Declaration of competing interest The authors declare that they have no known competing financial interests or personal relationships that could have appeared to influence the work reported in this paper.

Figures

Fig 1 — **Fig. 1**
a Flowchart of the study. b Schematic of methylated RNA immunoprecipitation sequencing (meRIP-Seq).

Fig 2 — **Fig. 2**
m5C sites are differentially distributed in hepatocellular carcinoma (HCC) and adjacent tissues. a Significantly more m5C sites were found in HCC than in adjacent tissues. b Principal component analysis (PCA) of HCC and adjacent tissues by methylomic data. c PCA of HCC and adjacent tissues by transcriptomic data. d Most significant motifs for mRNA in HCC and adjacent tissues. e Most significant motifs for lncRNA in HCC and adjacent tissues. f Most significant motifs for circRNA in HCC and adjacent tissues. g Volcano map of differentially methylated genes in mRNA. h Volcano map of differentially methylated genes in lncRNA. i Volcano map of differentially methylated genes in circRNA.

Fig 3 — **Fig. 3**
Functional enrichment analysis of methylated genes. **a-b** Gene set enrichment analysis (GSEA) were performed on the methylation genes and differentially methylated genes of HCC. c Gene ontology (GO) biological process terms associated with genes with significant differences in methylation and transcriptomics between HCC and adjacent tissues. d The majority of pathways with correlations >0.8 based on methylation and transcriptomic single-sample GSEA (ssGSEA) scores were negatively correlated. e Among genes with differences in both methylation and transcriptomics, most genes with upregulated transcript levels also showed upregulated m5C levels in HCC. f Protein–protein interaction network based on m5C-related genes.
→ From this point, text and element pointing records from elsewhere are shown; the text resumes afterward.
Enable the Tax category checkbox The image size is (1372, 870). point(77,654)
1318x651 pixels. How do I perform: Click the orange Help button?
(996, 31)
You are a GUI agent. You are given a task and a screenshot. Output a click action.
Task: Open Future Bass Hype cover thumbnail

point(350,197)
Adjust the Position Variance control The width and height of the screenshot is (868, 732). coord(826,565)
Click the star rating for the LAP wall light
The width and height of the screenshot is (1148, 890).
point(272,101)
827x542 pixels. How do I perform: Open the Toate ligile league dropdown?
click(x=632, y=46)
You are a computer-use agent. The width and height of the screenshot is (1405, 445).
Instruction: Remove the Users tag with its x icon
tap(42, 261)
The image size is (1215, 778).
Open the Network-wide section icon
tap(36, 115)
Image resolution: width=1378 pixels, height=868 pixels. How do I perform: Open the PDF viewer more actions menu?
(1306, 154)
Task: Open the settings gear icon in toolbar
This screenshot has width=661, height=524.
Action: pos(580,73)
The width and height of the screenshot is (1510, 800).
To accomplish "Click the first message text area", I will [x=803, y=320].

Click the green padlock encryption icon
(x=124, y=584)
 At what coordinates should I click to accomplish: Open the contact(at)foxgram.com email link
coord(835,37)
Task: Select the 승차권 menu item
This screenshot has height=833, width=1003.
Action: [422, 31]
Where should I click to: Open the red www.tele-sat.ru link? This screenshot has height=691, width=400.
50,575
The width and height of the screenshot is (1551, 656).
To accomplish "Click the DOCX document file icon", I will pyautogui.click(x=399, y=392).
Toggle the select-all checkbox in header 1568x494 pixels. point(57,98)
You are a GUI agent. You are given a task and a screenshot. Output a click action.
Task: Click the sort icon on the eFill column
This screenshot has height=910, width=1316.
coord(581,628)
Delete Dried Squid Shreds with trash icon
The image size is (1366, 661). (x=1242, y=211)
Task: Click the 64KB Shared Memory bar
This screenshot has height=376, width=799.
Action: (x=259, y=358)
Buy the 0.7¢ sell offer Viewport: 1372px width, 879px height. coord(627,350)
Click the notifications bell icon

Genes in red circles are high-connectivity modules defined by MCODE.

Fig 4 — **Fig. 4**
Identification of m5C-related hepatocellular carcinoma (HCC) subtypes. a Non-negative matrix factorization clustering heatmap when K = 4. b The changing trends in cophenetic, dispersion, and other indicators when K = 2–6. c Kaplan–Meier analysis between Clusters 2 and 3. d Differences between m5C regulators between Clusters 2 and 3. Almost all regulators were significantly upregulated in Cluster 2. We defined Cluster 2 as the hypermethylated group and Cluster 3 as the hypomethylated group. e Volcano plot of differentially expressed genes between Cluster 2 and 3.

Fig 5 — **Fig. 5**
Differences in immune and classical tumor pathways between the hypermethylated and hypomethylated groups. a Differences in immune infiltration scores between groups based on single-sample gene set enrichment analysis (ssGSEA). b Differences in immune checkpoint gene expression between groups. c Metabolism, transcriptional regulation, and multiple canonical tumor pathways differ significantly between the hypermethylated and hypomethylated groups based on ssGSEA.

Fig 6 — **Fig. 6**
Construction of m5C-related prognostic model. a Trajectories of lambda changes in LASSO for prognosis-related differentially expressed genes between hypermethylated and hypomethylated groups. b Trajectories of confidence intervals for lambda versus independent variables. We identified 15 signature prognostic models. c Significant prognostic differences between high-risk and low-risk groups. d Receiver operating characteristic curve analysis based on the RiskScore we identified. e Violin plot for RiskScore and Stage_T. f Violin plot for RiskScore and Stage. g Univariate Cox analysis of RiskScore and clinical characteristics. h Multivariate Cox analysis of RiskScore and clinical characteristics. i Nomogram construction of RiskScore and clinical characteristics.

Fig 7 — **Fig. 7**
The expression and diagnostic value of YBX1 in HCC. **a-c** Differential expression of YBX1 between HCC and normal tissues in TCGA-LIHC, GSE14520 and 6 pairs of tissues used for MeRIP Seq. d Differences in YBX1 protein expression between 10 pairs of liver cancer and adjacent tissues in our center; e In situ hybridization immunohistochemistry results of paraffin sections of HCC and adjacent tissues; **f-g** The difference in IHC total staining area and average staining area between HCC and adjacent tissues; **h-i** KM analysis of YBX1 in TCGA-LIHC queue and GSE14520 queue; J-K: Differences in YBX1 expression between different stages in the TCGA-LIHC cohort.

Fig 8 — **Fig. 8**
YBX1 binds to TPM3 in an m5C dependent manner. a RNA levels after stable silencing of YBX1 in HepG2 cell lines; b Protein levels after stable silencing of YBX1 in HepG2 cell lines; c CCK8 cell viability experiment between sh1 and sh2 cell lines and control group cell lines; d Clone formation experiment between sh1 and sh2 cell lines and control group cell lines. e The m5C peaks and corresponding m5C consistency motifs of MEX3A, TPM3, and TMCO3 sequences in 6 pairs of liver cancer and adjacent tissues; **f-h** Expression levels of MEX3A, TPM3, and TMCO3 in control group cells and YBX1 knockout cell lines. i The affinity between TPM3 RNA molecules without m5C modification and YBX1 protein; j Affinity between TPM3 RNA molecules modified with m5C and YBX1 protein.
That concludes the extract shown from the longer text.